**Work order**:
Your job is to set down the stretch of entries that opens with the line containing "Log på (1092, 153)" and closes with the line containing "Beskyttelse af personlige oplysninger for". Keep both end lines, copy each exactly, and add nothing.

[Start of section]

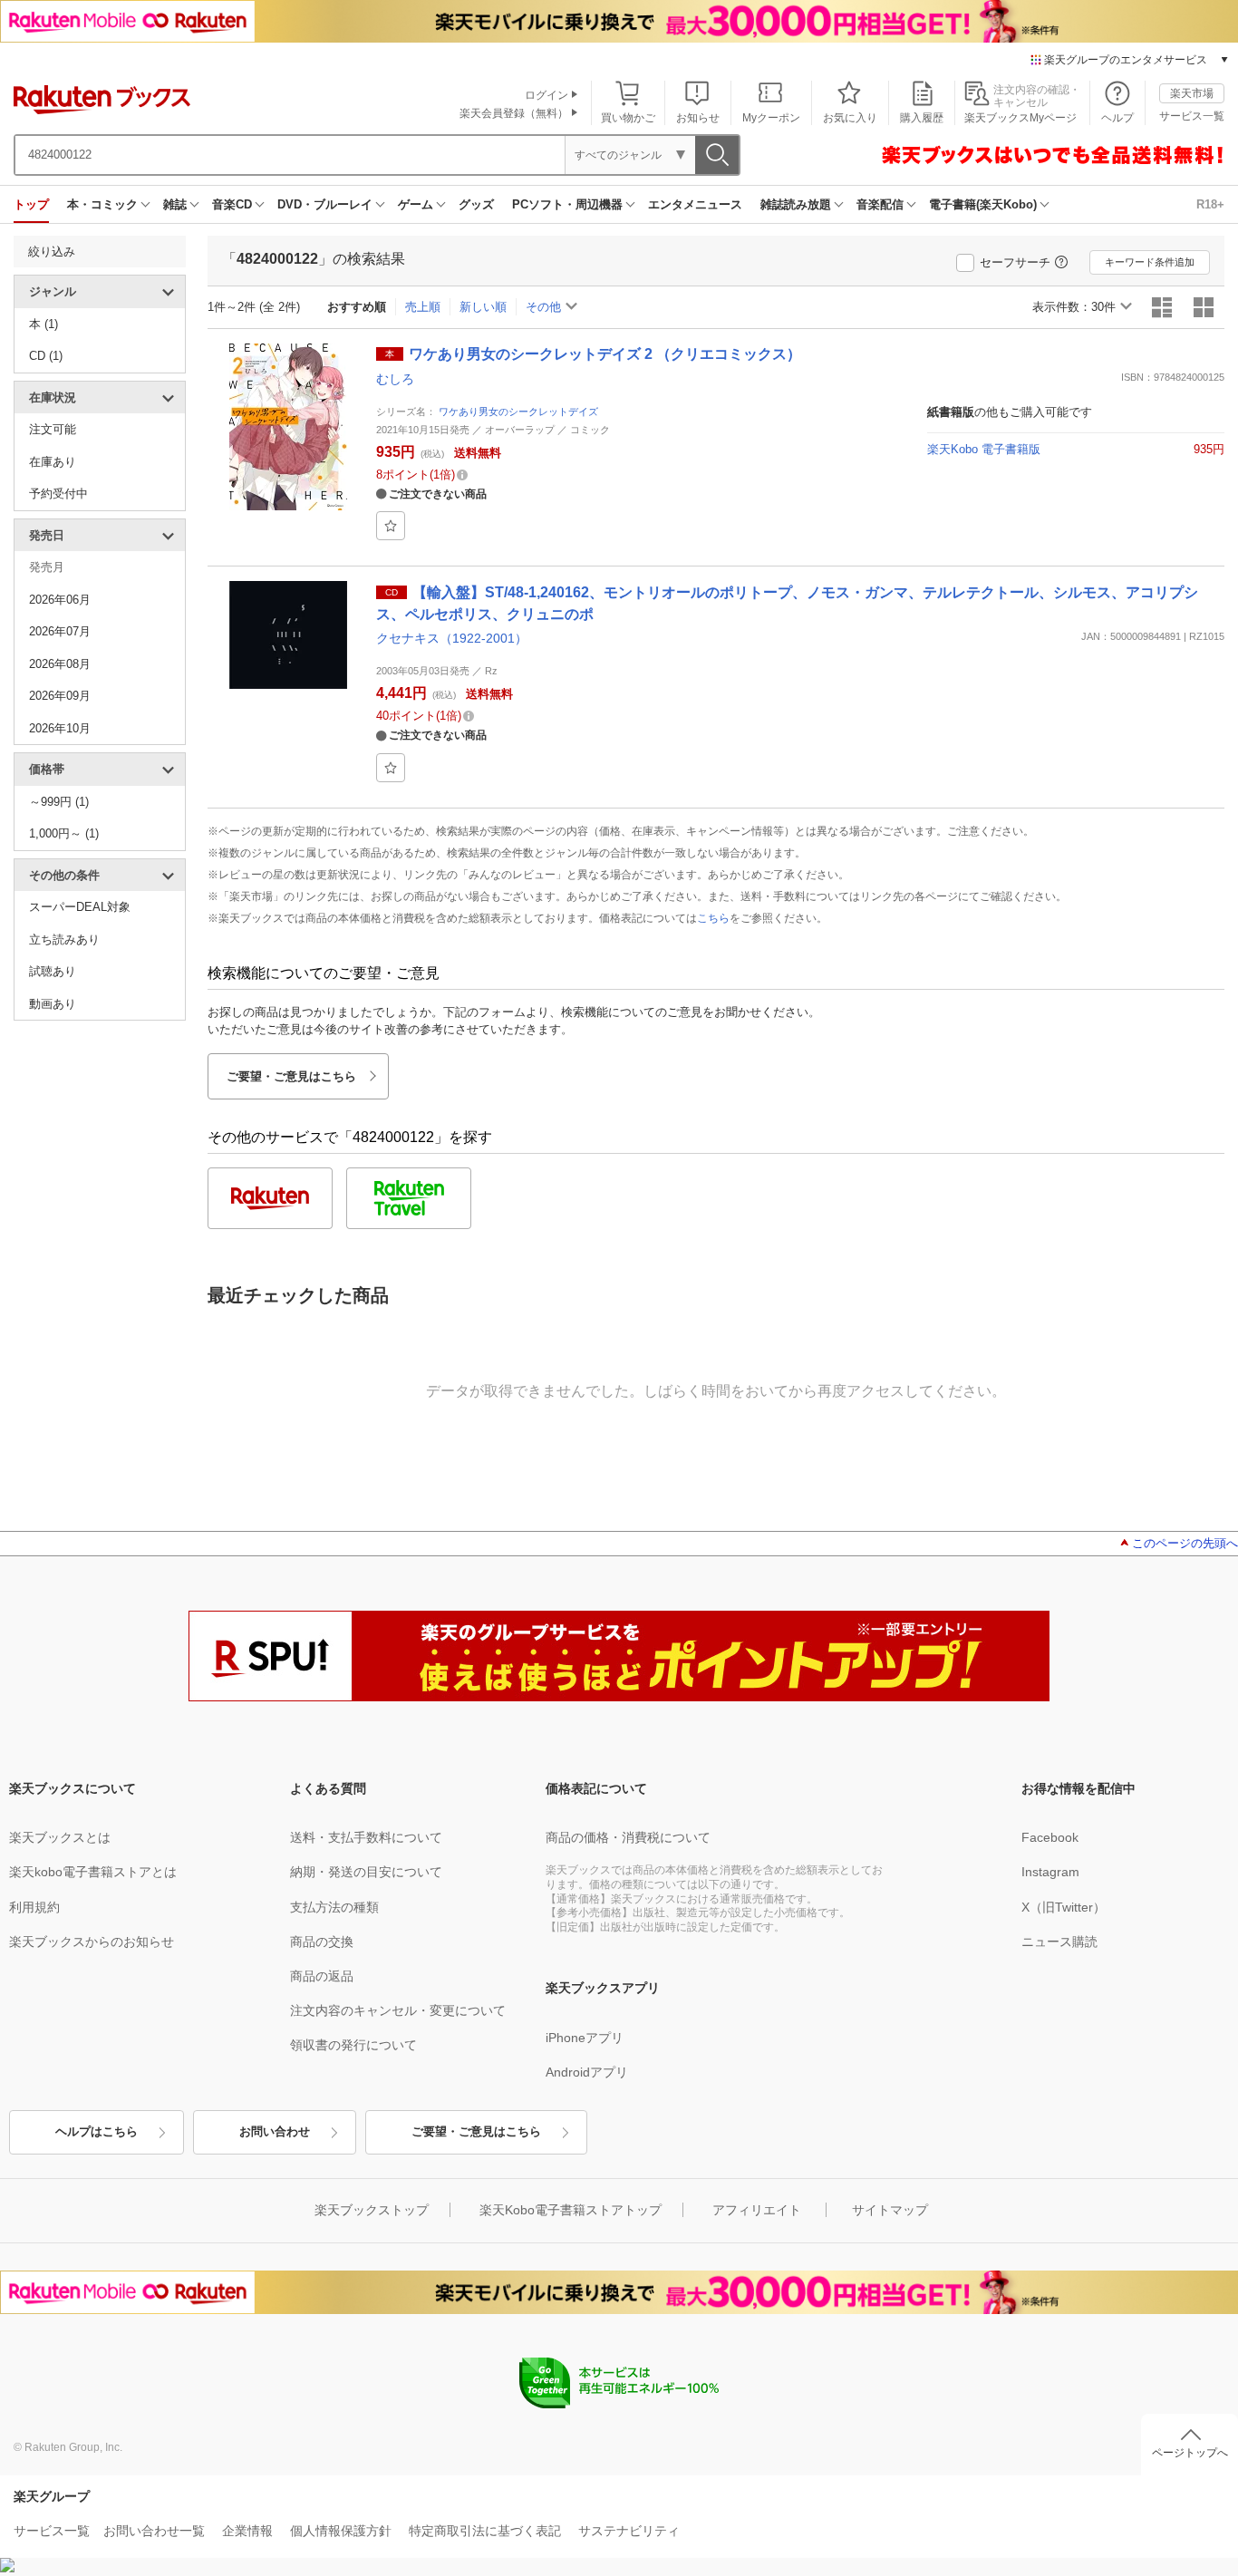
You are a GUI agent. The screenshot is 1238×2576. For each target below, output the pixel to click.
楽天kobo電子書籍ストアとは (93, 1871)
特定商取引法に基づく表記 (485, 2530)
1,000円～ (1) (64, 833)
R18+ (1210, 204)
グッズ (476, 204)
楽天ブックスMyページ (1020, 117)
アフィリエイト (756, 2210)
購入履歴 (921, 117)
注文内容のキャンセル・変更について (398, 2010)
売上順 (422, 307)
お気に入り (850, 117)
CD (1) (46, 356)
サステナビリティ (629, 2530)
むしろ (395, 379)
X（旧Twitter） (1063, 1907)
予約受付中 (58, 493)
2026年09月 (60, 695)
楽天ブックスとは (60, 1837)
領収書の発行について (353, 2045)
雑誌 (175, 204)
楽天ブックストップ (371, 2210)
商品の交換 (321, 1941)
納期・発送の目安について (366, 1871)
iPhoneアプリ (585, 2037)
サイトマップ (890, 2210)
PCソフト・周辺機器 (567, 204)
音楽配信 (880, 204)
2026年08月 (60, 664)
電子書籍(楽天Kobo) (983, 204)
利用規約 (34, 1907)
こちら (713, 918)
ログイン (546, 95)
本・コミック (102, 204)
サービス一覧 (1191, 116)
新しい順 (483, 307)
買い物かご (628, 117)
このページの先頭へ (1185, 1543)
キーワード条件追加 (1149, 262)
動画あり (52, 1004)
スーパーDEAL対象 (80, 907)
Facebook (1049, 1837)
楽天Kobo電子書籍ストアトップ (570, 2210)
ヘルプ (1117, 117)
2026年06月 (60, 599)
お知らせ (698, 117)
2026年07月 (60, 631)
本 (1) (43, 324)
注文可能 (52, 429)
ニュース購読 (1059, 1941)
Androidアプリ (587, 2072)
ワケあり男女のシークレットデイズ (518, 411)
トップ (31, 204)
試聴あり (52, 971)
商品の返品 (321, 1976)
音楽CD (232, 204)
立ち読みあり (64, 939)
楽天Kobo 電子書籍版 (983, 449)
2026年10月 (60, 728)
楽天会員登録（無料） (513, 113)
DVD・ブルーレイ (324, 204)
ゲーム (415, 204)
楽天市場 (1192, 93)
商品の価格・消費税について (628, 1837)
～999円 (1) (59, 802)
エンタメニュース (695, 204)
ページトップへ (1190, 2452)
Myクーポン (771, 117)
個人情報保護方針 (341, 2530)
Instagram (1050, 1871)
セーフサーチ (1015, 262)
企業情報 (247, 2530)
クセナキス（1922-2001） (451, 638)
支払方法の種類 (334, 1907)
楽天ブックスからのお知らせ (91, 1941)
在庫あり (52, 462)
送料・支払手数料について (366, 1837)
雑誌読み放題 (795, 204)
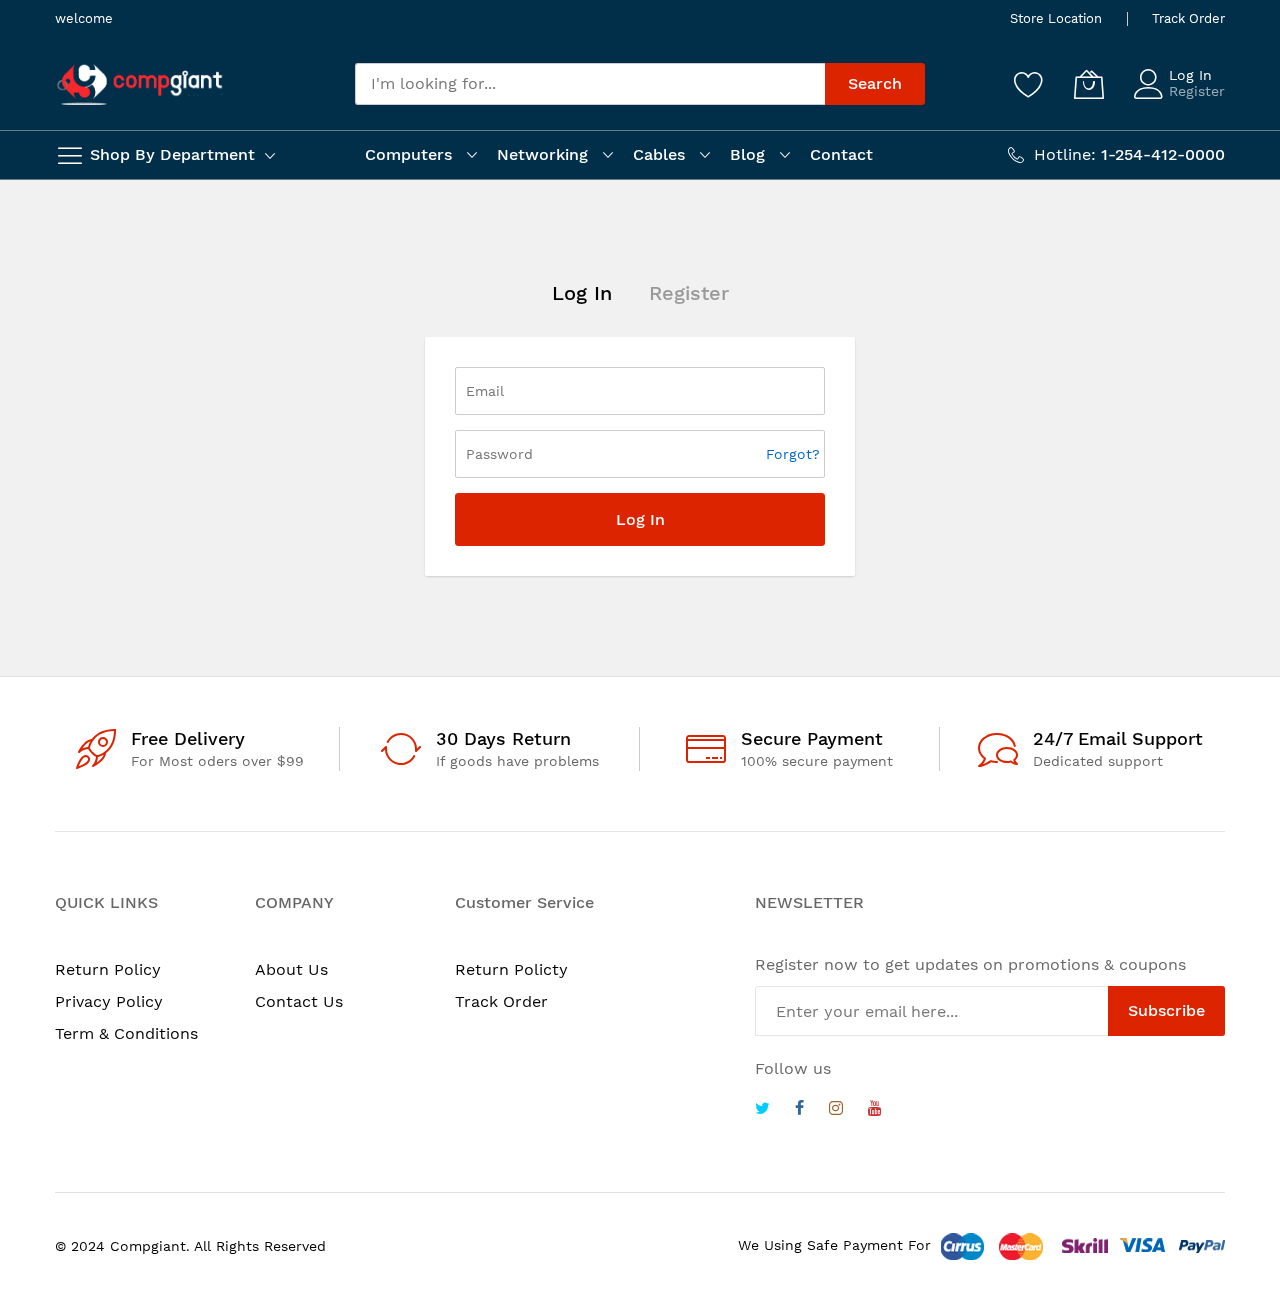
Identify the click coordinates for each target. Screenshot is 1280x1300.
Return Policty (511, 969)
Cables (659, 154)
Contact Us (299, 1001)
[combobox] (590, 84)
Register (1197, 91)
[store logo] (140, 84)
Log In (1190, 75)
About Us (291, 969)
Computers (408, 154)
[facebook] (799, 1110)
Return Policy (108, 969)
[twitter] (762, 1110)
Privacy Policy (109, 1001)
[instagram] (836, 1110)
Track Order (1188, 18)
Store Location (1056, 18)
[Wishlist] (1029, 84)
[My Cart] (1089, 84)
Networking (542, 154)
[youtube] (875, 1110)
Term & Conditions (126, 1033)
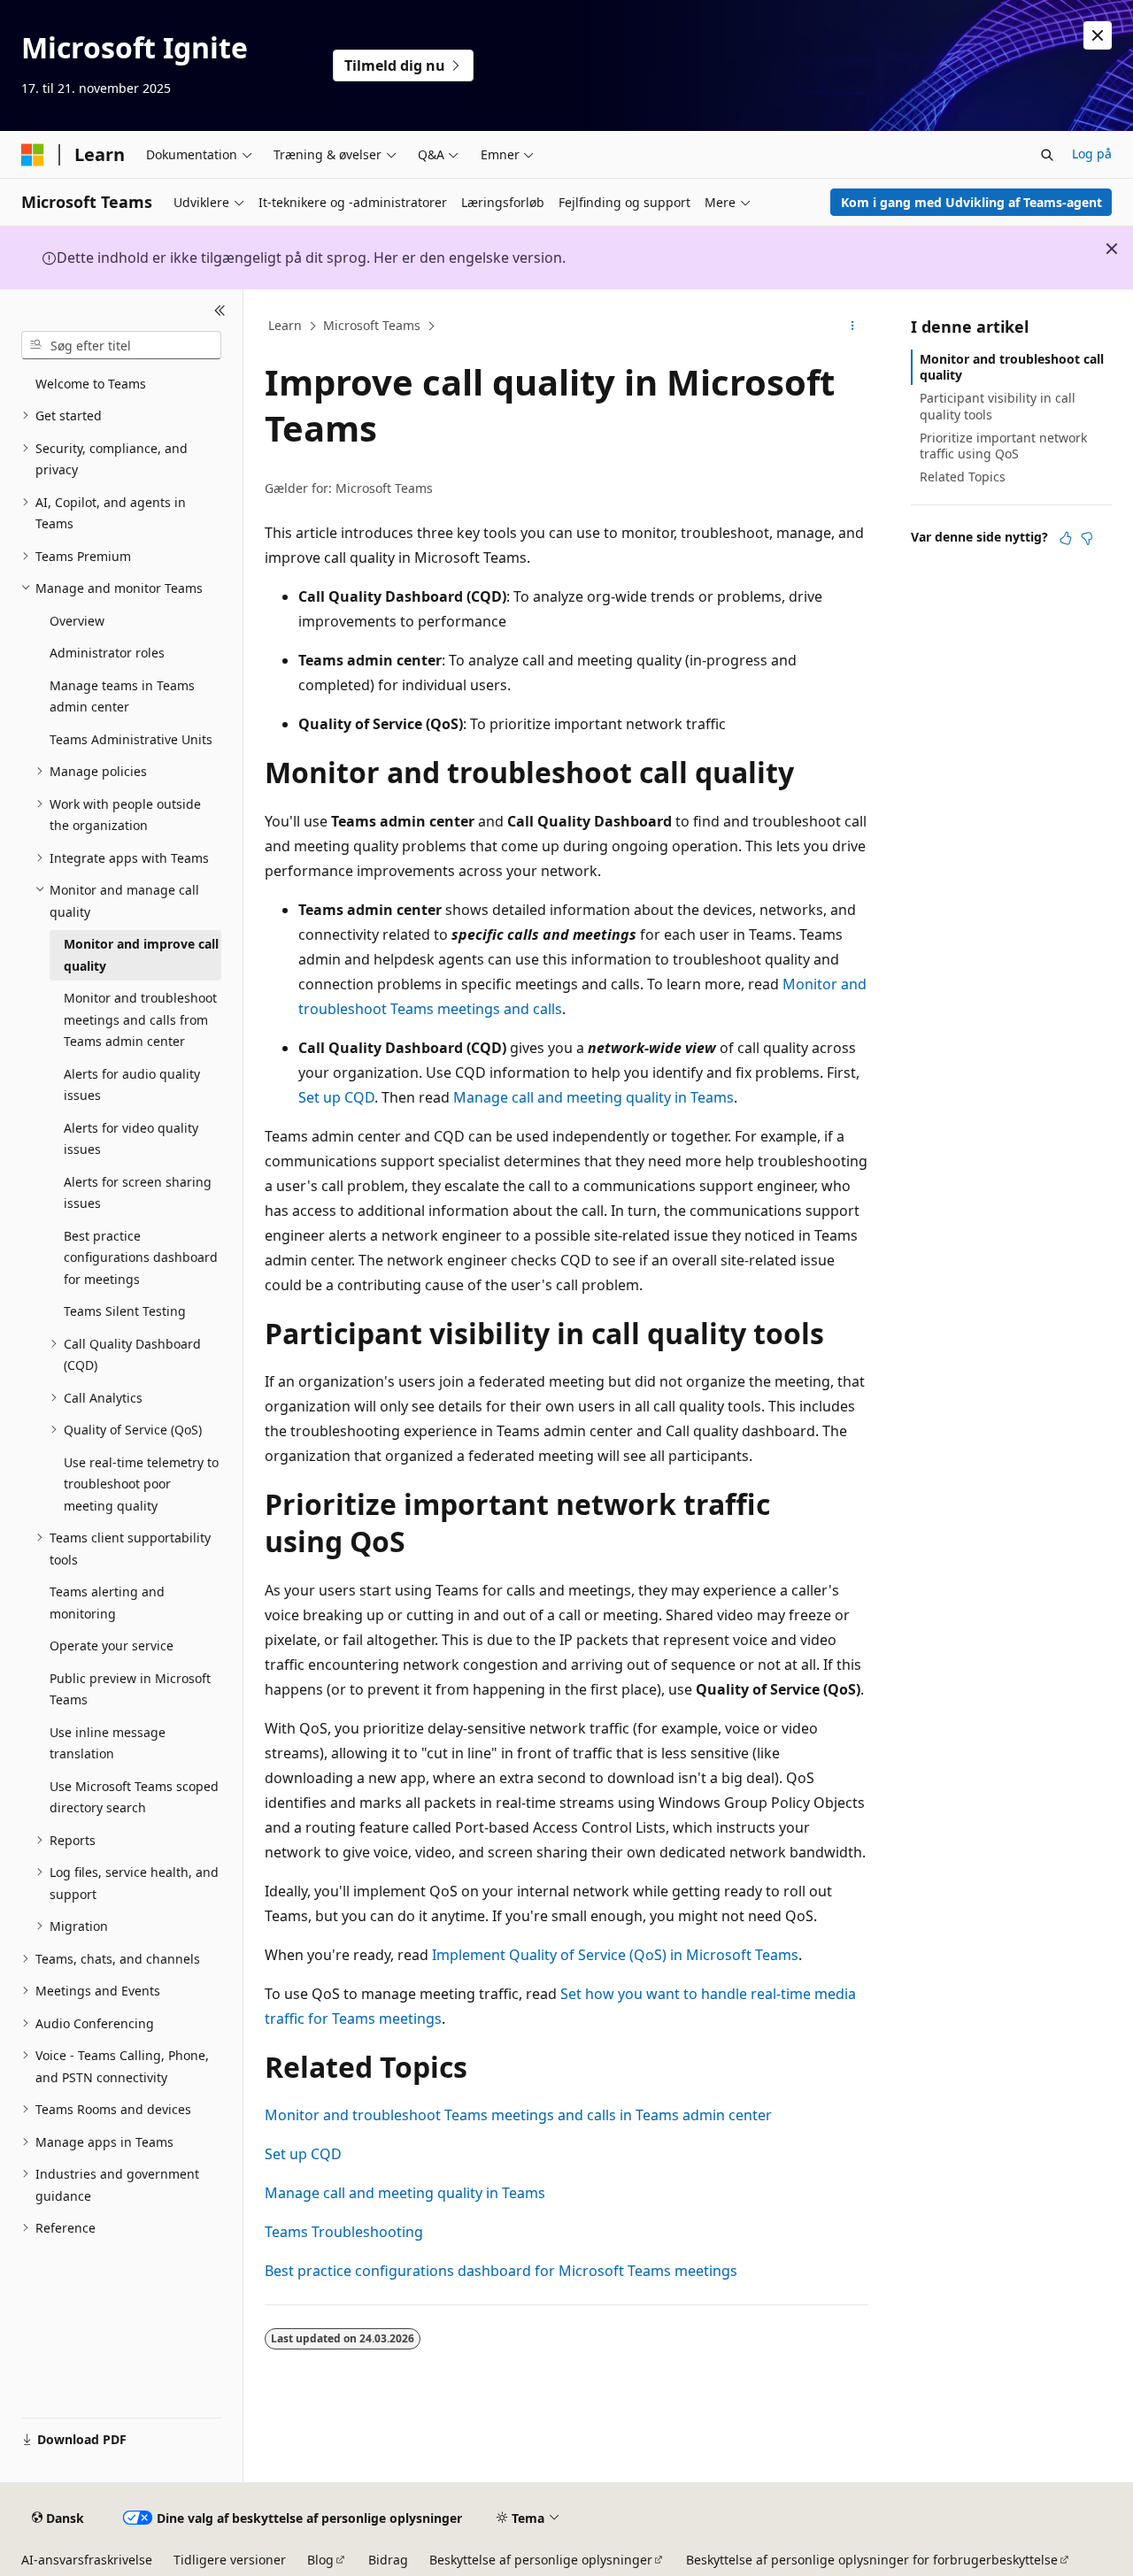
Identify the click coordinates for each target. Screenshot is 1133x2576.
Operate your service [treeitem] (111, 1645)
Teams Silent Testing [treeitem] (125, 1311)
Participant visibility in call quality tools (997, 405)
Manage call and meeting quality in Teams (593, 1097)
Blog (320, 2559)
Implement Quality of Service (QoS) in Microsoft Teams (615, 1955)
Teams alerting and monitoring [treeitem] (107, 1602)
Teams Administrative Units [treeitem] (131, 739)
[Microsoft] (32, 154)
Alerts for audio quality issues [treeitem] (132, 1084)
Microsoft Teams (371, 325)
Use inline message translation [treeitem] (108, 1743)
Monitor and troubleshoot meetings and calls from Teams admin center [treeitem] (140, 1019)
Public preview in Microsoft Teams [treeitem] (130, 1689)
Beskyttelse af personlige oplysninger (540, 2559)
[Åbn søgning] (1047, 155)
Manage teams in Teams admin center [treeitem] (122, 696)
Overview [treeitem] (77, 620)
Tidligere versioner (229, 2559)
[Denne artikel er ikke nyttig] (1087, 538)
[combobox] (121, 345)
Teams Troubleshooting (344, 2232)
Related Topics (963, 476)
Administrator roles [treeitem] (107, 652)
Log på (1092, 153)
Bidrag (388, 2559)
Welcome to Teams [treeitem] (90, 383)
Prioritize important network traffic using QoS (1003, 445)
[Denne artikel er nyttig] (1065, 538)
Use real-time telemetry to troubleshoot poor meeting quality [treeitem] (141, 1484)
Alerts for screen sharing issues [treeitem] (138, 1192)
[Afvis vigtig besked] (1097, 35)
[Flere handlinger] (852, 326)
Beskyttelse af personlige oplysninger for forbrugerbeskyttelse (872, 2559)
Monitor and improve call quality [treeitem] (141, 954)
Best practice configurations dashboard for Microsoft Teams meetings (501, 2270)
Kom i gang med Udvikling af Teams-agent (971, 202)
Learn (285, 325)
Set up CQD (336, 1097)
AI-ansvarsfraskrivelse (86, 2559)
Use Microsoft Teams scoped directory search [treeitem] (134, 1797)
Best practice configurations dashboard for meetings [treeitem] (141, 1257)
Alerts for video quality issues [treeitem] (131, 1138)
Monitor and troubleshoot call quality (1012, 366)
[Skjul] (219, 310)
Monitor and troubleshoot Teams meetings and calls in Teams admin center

[End of section]

**Response area**:
Log på (1092, 153)
Bidrag (388, 2559)
Welcome to Teams [treeitem] (90, 383)
Prioritize important network traffic using QoS (1003, 445)
[Denne artikel er nyttig] (1065, 538)
Use real-time telemetry to troubleshoot poor meeting quality [treeitem] (141, 1484)
Alerts for screen sharing issues [treeitem] (138, 1192)
[Afvis vigtig besked] (1097, 35)
[Flere handlinger] (852, 326)
Beskyttelse af personlige oplysninger for forbrugerbeskyttelse (872, 2559)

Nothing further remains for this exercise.